WHAT YOU WILL DO: Convert the records from the line with "coordinates (154, 228)." to the line with "y-tick-label: 8 is" into a Markdown table, with columns Row and Line, numbering each row and omitting blank lines.

======== INPUT MATERIAL

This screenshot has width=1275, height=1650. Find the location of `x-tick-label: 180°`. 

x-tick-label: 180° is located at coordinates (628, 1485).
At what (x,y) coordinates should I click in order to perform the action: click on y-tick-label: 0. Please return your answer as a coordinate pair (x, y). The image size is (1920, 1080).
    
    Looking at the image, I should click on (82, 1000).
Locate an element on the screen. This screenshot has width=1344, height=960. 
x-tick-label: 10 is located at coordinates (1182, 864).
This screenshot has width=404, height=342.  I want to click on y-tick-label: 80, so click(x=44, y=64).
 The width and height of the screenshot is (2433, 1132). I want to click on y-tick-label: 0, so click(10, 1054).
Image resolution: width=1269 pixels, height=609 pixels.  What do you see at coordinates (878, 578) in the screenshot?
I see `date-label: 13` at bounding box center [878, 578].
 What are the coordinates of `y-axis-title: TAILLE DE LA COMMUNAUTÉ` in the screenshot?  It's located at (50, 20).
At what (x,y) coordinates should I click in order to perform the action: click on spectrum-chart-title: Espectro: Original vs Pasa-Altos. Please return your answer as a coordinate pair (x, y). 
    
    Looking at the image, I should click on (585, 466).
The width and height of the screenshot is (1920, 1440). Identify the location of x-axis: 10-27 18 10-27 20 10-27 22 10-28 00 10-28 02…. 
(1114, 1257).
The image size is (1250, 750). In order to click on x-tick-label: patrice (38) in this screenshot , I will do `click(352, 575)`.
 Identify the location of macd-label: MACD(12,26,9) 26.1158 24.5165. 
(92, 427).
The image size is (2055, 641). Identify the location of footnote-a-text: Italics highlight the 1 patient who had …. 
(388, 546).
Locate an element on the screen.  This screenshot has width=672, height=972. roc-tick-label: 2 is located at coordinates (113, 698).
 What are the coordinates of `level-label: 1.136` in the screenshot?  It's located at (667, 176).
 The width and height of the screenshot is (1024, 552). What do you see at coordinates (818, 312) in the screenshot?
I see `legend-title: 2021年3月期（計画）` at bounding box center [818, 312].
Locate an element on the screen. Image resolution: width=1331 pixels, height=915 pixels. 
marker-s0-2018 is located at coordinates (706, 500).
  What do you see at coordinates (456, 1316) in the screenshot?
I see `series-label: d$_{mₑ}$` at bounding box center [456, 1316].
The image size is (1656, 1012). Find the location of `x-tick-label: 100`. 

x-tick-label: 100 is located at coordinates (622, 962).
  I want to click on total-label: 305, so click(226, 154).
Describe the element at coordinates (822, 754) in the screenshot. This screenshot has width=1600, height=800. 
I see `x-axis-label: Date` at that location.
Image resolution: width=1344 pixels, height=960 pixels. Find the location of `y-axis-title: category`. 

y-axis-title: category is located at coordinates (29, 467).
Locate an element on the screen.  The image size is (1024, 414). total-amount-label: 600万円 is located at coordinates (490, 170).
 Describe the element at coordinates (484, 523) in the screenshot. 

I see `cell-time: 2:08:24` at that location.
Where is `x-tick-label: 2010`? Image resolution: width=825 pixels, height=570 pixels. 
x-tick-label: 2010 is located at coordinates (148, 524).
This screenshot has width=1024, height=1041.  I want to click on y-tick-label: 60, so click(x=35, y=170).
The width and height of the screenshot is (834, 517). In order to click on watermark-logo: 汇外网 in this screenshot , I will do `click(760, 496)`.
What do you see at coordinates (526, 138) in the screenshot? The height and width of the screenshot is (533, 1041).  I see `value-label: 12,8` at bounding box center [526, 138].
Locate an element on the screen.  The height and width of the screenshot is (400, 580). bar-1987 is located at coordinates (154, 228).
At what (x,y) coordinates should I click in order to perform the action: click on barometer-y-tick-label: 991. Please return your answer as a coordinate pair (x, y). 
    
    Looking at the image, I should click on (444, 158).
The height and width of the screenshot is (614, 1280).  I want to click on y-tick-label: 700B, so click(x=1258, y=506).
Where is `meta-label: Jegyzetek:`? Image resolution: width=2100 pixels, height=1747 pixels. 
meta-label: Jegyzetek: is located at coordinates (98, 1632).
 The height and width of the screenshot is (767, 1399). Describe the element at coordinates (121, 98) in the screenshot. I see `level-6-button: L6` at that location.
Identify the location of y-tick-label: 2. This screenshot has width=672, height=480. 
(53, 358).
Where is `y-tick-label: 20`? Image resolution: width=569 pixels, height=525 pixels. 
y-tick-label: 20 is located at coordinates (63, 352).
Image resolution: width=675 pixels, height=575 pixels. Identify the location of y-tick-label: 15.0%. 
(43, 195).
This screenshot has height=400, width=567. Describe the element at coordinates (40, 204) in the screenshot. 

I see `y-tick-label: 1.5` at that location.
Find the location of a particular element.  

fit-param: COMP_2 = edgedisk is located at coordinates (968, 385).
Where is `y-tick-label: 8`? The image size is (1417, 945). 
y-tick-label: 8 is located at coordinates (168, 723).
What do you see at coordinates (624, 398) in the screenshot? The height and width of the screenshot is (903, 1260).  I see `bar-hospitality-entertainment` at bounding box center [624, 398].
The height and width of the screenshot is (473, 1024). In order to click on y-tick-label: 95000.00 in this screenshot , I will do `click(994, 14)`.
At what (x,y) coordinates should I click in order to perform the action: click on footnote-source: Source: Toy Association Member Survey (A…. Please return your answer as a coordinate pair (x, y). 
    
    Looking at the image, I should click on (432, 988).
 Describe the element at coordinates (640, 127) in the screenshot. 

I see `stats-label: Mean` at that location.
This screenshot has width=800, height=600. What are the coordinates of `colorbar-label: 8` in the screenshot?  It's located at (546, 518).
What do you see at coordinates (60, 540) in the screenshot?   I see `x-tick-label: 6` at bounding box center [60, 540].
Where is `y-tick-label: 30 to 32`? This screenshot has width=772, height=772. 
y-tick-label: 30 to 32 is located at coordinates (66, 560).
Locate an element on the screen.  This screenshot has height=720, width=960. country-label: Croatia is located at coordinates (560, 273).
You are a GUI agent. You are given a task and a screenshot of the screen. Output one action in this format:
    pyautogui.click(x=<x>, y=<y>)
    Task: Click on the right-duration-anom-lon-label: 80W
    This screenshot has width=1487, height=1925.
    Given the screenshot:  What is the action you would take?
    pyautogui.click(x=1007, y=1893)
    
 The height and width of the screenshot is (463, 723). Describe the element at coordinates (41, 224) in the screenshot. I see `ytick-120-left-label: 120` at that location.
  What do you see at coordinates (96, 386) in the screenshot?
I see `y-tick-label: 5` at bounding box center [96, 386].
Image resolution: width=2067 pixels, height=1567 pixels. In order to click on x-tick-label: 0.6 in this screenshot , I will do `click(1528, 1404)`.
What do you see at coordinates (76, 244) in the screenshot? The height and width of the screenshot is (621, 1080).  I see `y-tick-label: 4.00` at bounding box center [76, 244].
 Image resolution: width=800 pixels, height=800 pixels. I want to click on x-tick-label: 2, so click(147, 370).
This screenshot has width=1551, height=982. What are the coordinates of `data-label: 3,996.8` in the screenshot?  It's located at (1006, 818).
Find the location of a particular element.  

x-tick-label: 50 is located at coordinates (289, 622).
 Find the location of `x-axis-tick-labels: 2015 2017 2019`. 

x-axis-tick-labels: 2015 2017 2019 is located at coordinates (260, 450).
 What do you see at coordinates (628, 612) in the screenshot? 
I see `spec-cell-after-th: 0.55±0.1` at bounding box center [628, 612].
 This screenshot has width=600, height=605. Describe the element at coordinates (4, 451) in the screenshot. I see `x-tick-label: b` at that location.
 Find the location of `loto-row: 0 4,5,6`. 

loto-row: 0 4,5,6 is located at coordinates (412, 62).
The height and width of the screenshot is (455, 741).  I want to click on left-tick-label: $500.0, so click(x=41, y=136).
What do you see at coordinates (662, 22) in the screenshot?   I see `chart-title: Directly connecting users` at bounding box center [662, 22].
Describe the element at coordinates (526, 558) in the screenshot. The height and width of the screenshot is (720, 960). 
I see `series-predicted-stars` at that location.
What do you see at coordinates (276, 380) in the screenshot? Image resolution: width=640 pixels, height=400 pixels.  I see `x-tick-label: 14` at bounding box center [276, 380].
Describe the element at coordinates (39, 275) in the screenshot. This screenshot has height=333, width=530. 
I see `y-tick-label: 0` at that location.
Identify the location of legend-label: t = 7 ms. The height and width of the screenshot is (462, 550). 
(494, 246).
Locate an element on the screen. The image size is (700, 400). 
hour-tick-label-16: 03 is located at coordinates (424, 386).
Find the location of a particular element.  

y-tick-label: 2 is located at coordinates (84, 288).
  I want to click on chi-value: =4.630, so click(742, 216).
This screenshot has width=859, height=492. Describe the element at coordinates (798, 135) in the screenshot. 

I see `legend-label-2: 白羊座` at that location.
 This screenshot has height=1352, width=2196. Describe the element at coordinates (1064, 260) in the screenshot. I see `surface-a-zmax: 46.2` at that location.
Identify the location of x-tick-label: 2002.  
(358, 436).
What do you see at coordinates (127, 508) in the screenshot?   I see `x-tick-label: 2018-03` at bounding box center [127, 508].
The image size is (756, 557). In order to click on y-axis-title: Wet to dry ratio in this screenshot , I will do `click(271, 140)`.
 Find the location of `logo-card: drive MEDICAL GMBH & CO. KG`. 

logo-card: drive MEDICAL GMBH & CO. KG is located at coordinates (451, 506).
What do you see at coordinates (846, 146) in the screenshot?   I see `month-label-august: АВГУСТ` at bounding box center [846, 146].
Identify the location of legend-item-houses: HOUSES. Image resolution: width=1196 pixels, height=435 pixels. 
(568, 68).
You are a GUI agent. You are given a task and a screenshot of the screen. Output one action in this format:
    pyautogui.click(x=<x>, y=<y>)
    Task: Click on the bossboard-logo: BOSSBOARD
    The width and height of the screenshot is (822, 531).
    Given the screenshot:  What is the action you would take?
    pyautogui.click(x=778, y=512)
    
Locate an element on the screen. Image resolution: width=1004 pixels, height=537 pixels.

================

WRITTEN RESPONSE:
| Row | Line |
|---|---|
| 1 | Locate an element on the screen.  The height and width of the screenshot is (400, 580). bar-1987 is located at coordinates (154, 228). |
| 2 | At what (x,y) coordinates should I click in order to perform the action: click on barometer-y-tick-label: 991. Please return your answer as a coordinate pair (x, y).  |
| 3 |     Looking at the image, I should click on (444, 158). |
| 4 | The height and width of the screenshot is (614, 1280).  I want to click on y-tick-label: 700B, so click(x=1258, y=506). |
| 5 | Where is `meta-label: Jegyzetek:`? Image resolution: width=2100 pixels, height=1747 pixels.  |
| 6 | meta-label: Jegyzetek: is located at coordinates (98, 1632). |
| 7 |  The height and width of the screenshot is (767, 1399). Describe the element at coordinates (121, 98) in the screenshot. I see `level-6-button: L6` at that location. |
| 8 | Identify the location of y-tick-label: 2. This screenshot has width=672, height=480.  |
| 9 | (53, 358). |
| 10 | Where is `y-tick-label: 20`? Image resolution: width=569 pixels, height=525 pixels.  |
| 11 | y-tick-label: 20 is located at coordinates (63, 352). |
| 12 | Image resolution: width=675 pixels, height=575 pixels. Identify the location of y-tick-label: 15.0%.  |
| 13 | (43, 195). |
| 14 | This screenshot has height=400, width=567. Describe the element at coordinates (40, 204) in the screenshot.  |
| 15 | I see `y-tick-label: 1.5` at that location. |
| 16 | Find the location of a particular element.   |
| 17 | fit-param: COMP_2 = edgedisk is located at coordinates (968, 385). |
| 18 | Where is `y-tick-label: 8`? The image size is (1417, 945).  |
| 19 | y-tick-label: 8 is located at coordinates (168, 723). |